Review

Fleabag

By Carolyn Burns

9 February, 2018

Fleabag opens with the titular character accidentally flashing her bra at a disgraced manager during a job interview for a company plagued by sexual harassment allegations. Staged at the Sydney Festival in 2018, five years after its premiere at the Edinburgh Fringe, the play would feel eerily prescient if the constant spectre of sexual assault was some novel phenomenon. But as it is, Fleabag is not particularly concerned by the bad behaviour of men.

Instead, Fleabag examines the way that women’s lives and self-perceptions are shaped by an omnipresent fog of objectification, and how complicated this can make the sexual experiences of women. Fleabag takes enthusiastic pleasure in her youth and sexuality, espousing how much she loves fucking (always described as ‘fucking’, she reacts with disgust to her ex-boyfriend’s attempt to initiate a gentler kind of intimacy): ‘not the way it feels’, but the drama of being the object of the sexual desire of others. This fun-house mirror of self-perception translates to a profound puzzlement when men don’t treat her primarily as a sexual object.

Maddie Rice as Fleabag,
Phoebe Waller-bridge, Fleabag (2013)
Sydney Festival 2018
Image Credit: Jamie Williams

The play launched the career of playwright and actor Phoebe Waller-Bridge, after a BBC scout attended an early Fringe performance and immediately commissioned her to adapt the play for television. In this production Maddie Rice brings a cheerful complexity to the monologue, but the performance lacks Waller-Bridge’s slightly brittle and acerbic energy.

Fleabag chafes against a variety of feminist principles that fail to accommodate or acknowledge her interests, appetites and self-perception. In one scene she scoffs at an article in the newspaper about the political failings of young women, and in another she and her sister raise their hands in a feminist lecture to indicate they would trade five years of their lives for the perfect body. Turning up drunk on her father’s doorstep early one morning after a night of drinking, Fleabag makes a stark admission (‘I have a horrible feeling that I’m a greedy, perverted, selfish, apathetic, cynical, depraved, morally bankrupt woman who can’t even call herself a feminist’), before immediately asking him to confirm her sexual attractiveness (‘would you click on me, if you saw me online?’)

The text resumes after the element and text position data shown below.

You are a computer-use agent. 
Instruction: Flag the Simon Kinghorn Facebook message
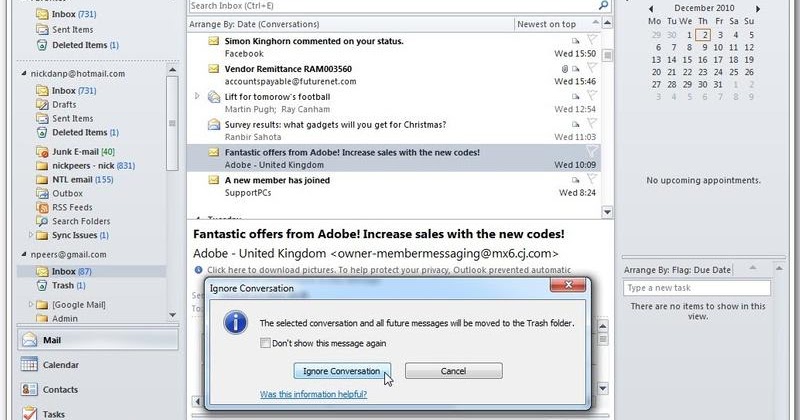pos(591,40)
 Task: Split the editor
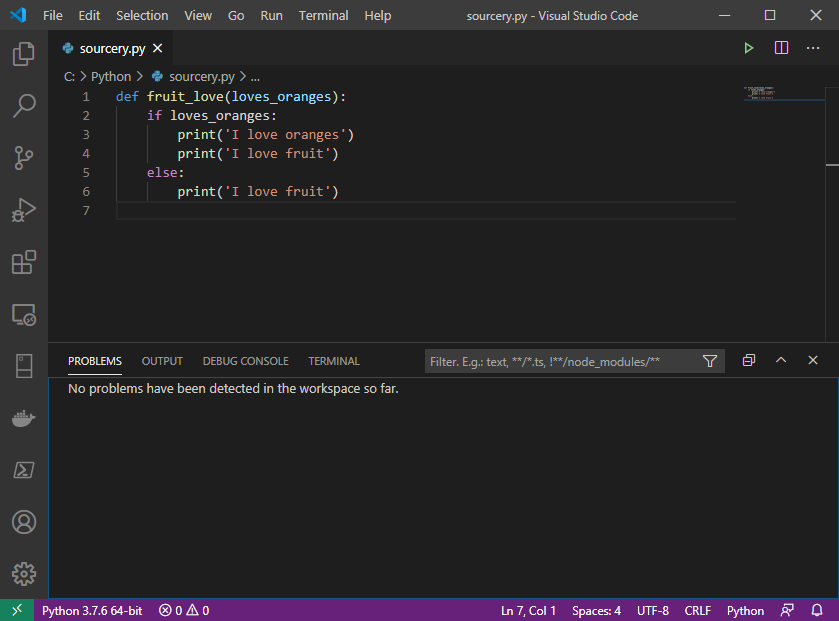tap(781, 47)
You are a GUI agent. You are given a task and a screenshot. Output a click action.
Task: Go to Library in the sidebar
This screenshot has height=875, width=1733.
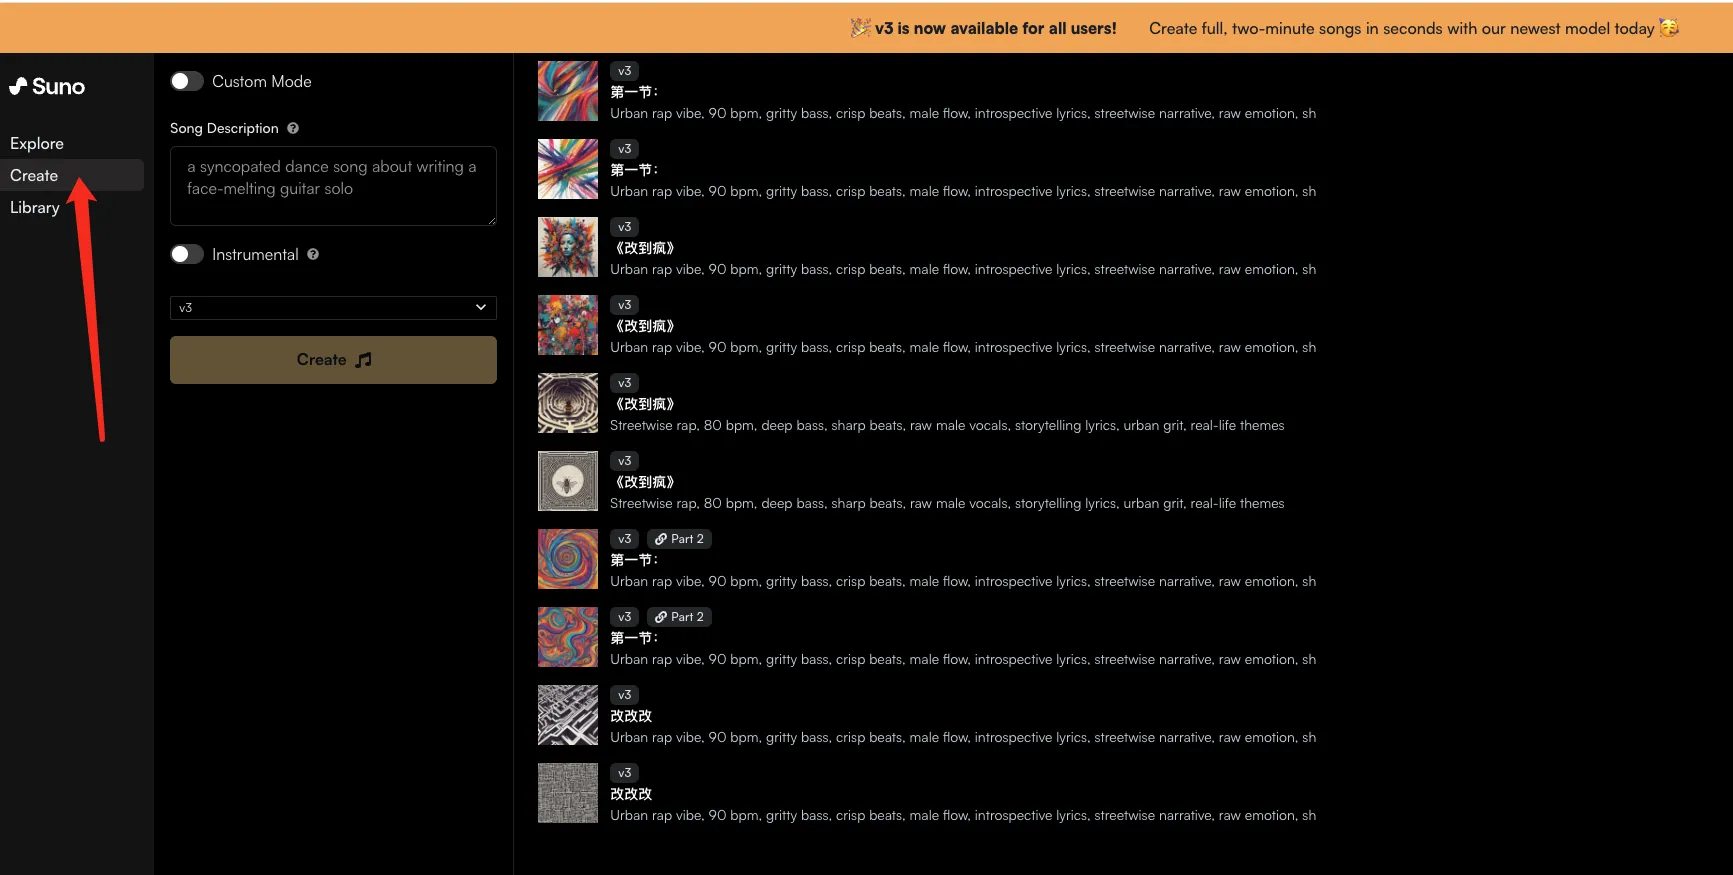coord(35,207)
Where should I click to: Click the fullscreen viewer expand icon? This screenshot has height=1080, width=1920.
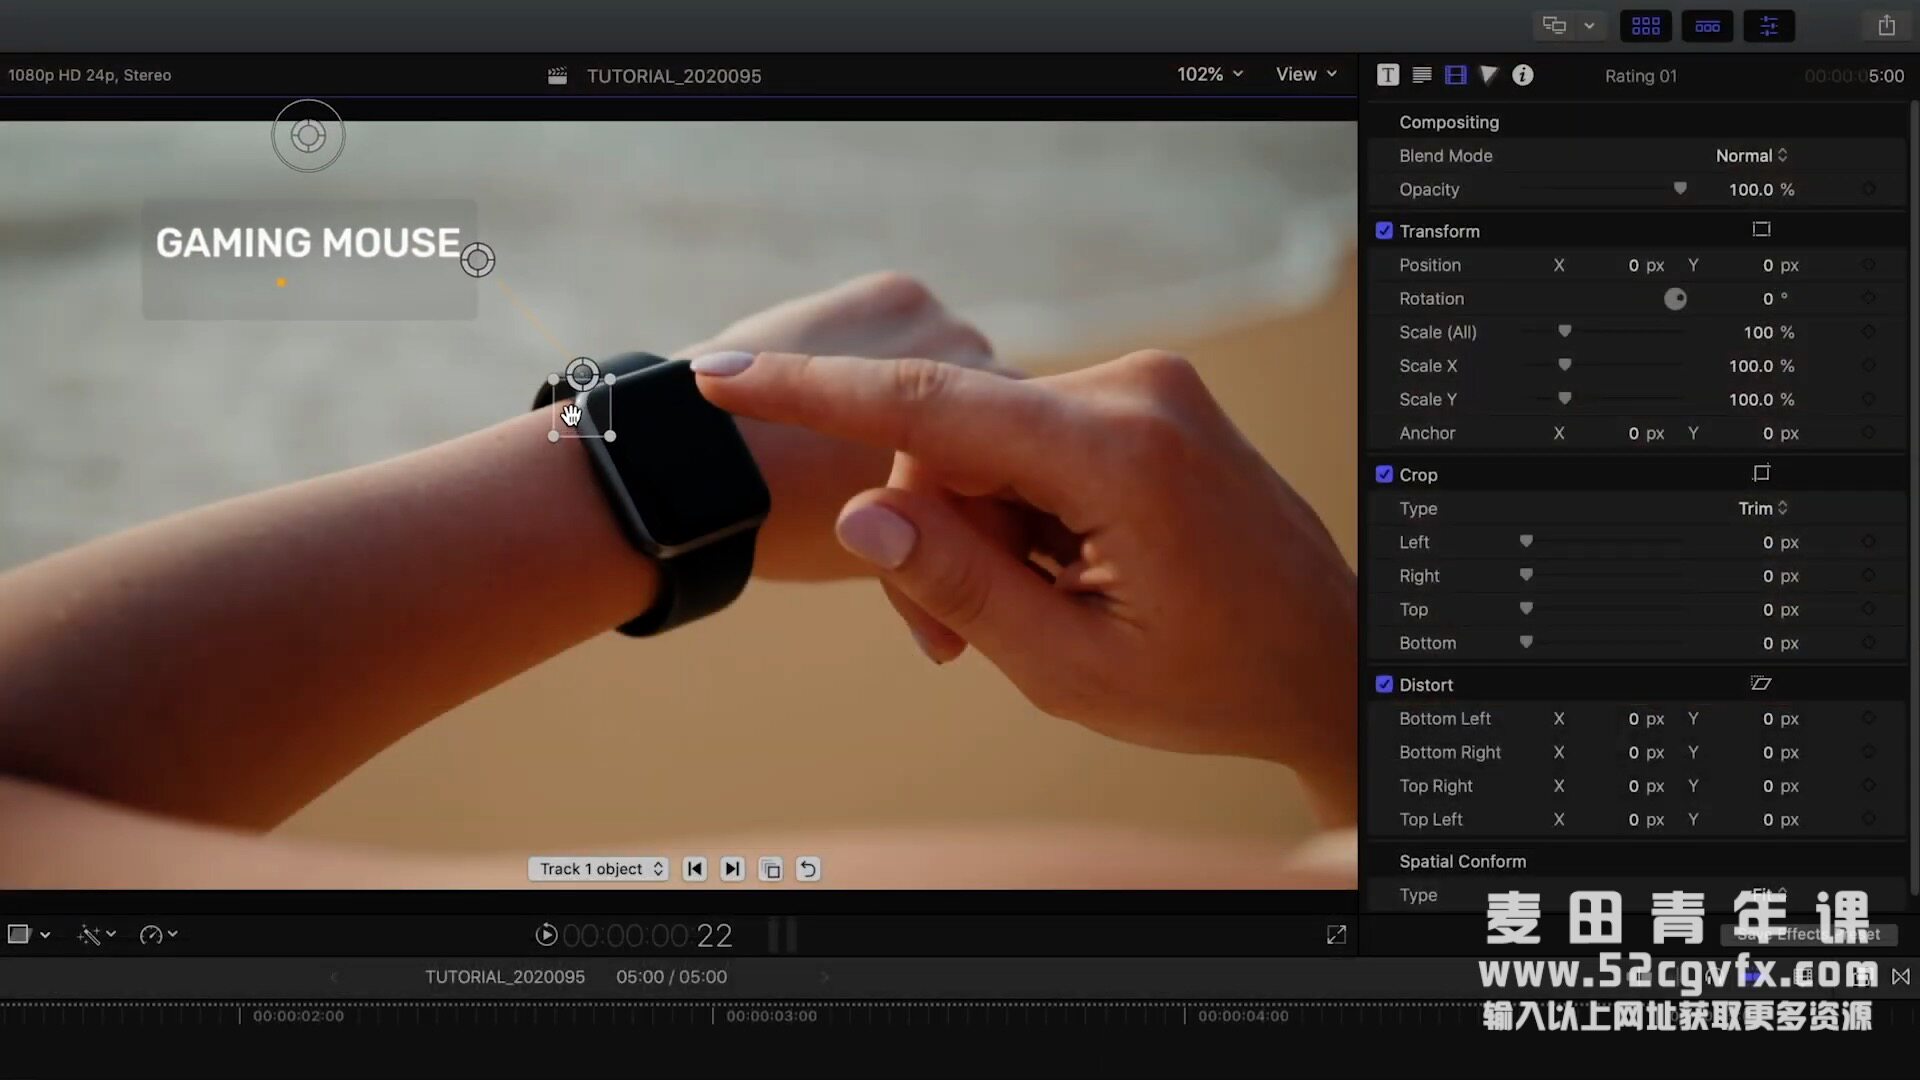coord(1336,934)
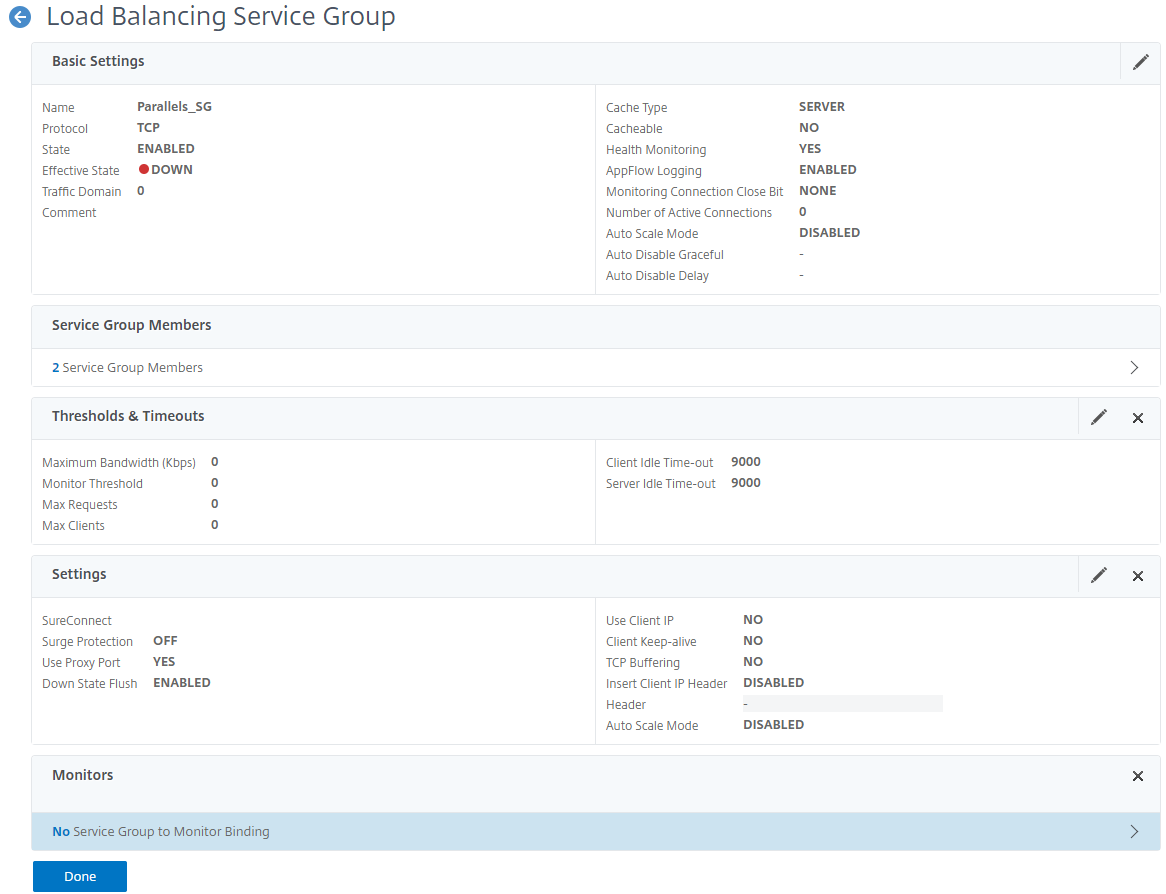Click the red DOWN status indicator dot

tap(144, 170)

The dilemma that Fleabag faces is not a trivial one: attempting to contextualise her desires in a society hostile to any sexual expression that falls outside the narrow band of acceptability. The play’s strength lies in the way it connects these raw admissions with a genuine ambivalence, allowing its unlikely heroine to stumble around in the proximity of self-awareness without ever finding secure footing.

Maddie Rice as Fleabag,
Phoebe Waller-bridge, Fleabag (2013)
Sydney Festival 2018
Image Credit: Jamie Williams

It’s a black comedy that doesn’t always feel like a comedy, with Fleabag rattling of a string of jokes that are never quite given the chance to land: her mother died of breast cancer despite having ‘really great tits’, her best friend accidentally killed herself by stepping into a bike lane to get her boyfriend’s attention, and she describes inflicting various acts of cruelty on guinea pigs with a sense of childish wonder.

Towards the end of the play Fleabag briefly acknowledges a creeping anxiety about what she will do when her body no longer meets her perceived standards of desirability. She does this without quite recognising that the value system on which this status is based also feeds the society that censures her.

As the culture around the gender dynamics of sexual power shifts rapidly, we are not only confronted by a long list of sexual abusers and enablers working in the cultural industries, but also the stark realisation that our understanding of romance and desire, so heavily informed by the products of these industries, has been built on unsteady ground.

And this is another reason why Fleabag feels very relevant right now—it is a frank reckoning with a culture that fails to keep its promises to young women and then is unsettled when they find a way to take pleasure in being objectified. Fleabag might be hypersexual and broken, but the play works to maintain a deep sense of ambiguity about how far this brokenness is self-inflicted, how much it has been caused by a willingness to comply with the social expectations about sexual availability, and whether it should be a problem at all. Fleabag luxuriates in this uncertainty and closes with a fitting rejoinder: ‘fuck you’.